• **PAGE EXTRACT**:
England at this time gave Mark Twain an even fuller appreciation than he had thus far received in his own country. To hunt out and hold up to ridicule the foibles of hosts so hospitable would have been quite foreign to his nature. The notes he made had little satire in them, being mainly memoranda of the moment....
“Down the Rhône,” written some twenty years later, is a chapter from another book that failed of completion. Mark Twain, in Europe partly for his health, partly for financial reasons, had agreed to write six letters for the New York Sun, two of which--those from Aix and Marienbad--appear in this volume. Six letters would not make a book of sufficient size and he thought he might supplement them by making a drifting trip down the Rhône, the “river of angels,” as Stevenson called it, and turning it into literature.
The trip itself proved to be one of the most delightful excursions of his life, and his account of it, so far as completed, has interest and charm. But he was alone, with only his boatman (the “Admiral”) and his courier, Joseph Very, for company, a monotony of human material that was not inspiring. He made some attempt to introduce fictitious characters, but presently gave up the idea. As a whole the excursion was too drowsy and comfortable to stir him to continuous effort; neither the notes nor the article, attempted somewhat later, ever came to conclusion.

• **EXERCISE DESCRIPTION**: Reproduce word for word the stretch of the Mark Twain passage from "England at this" through "it into literature.".

• **GIVEN INFORMATION**:
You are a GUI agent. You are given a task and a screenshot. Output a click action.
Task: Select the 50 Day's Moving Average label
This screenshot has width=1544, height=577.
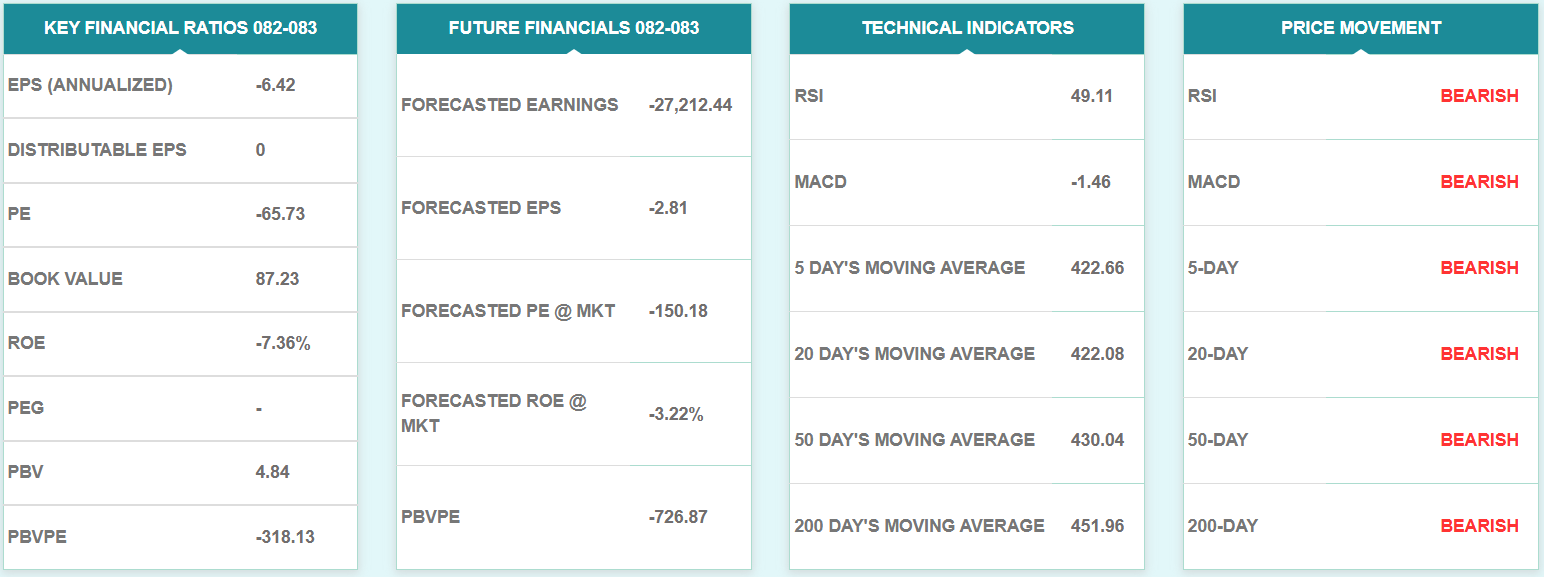click(x=914, y=440)
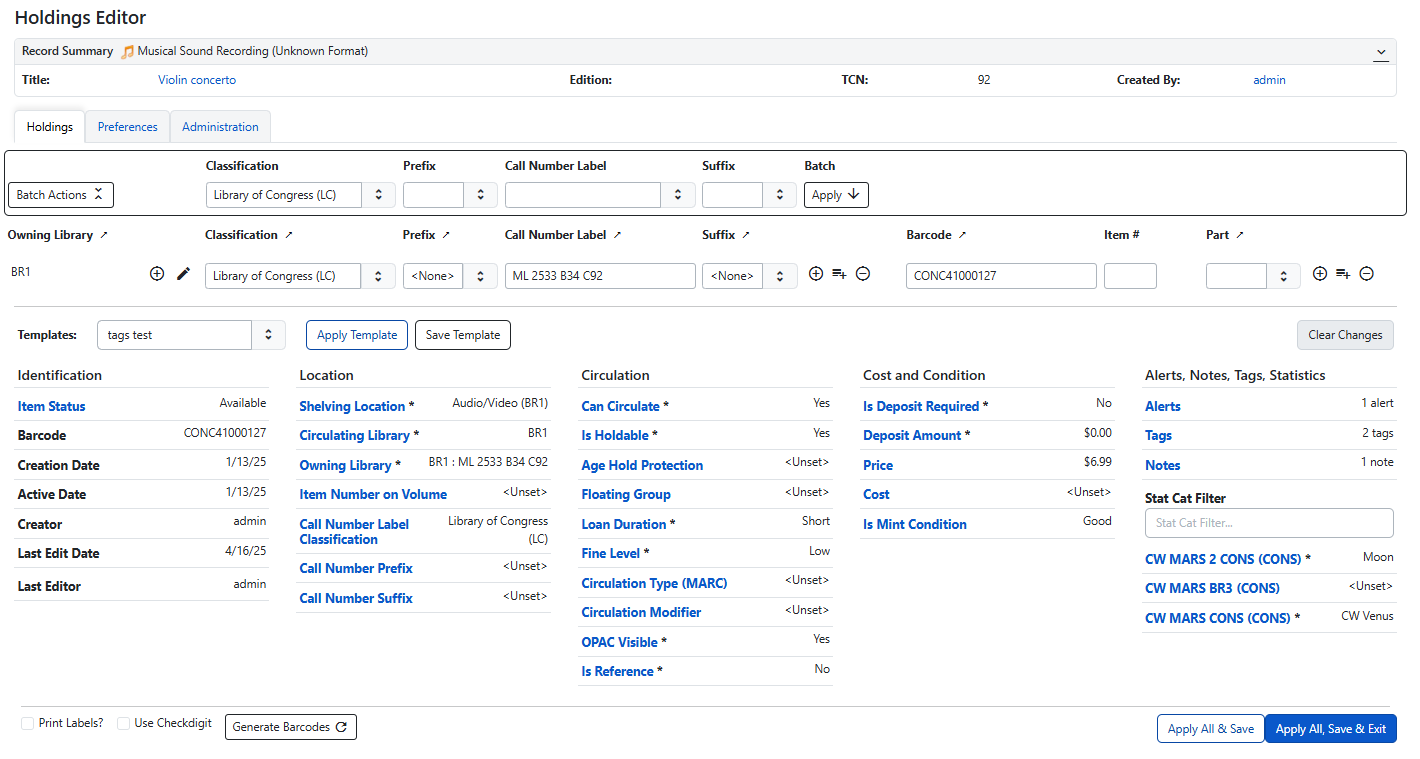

• **COMPLETED EXERCISE**:
England at this time gave Mark Twain an even fuller appreciation than he had thus far received in his own country. To hunt out and hold up to ridicule the foibles of hosts so hospitable would have been quite foreign to his nature. The notes he made had little satire in them, being mainly memoranda of the moment....
“Down the Rhône,” written some twenty years later, is a chapter from another book that failed of completion. Mark Twain, in Europe partly for his health, partly for financial reasons, had agreed to write six letters for the New York Sun, two of which--those from Aix and Marienbad--appear in this volume. Six letters would not make a book of sufficient size and he thought he might supplement them by making a drifting trip down the Rhône, the “river of angels,” as Stevenson called it, and turning it into literature.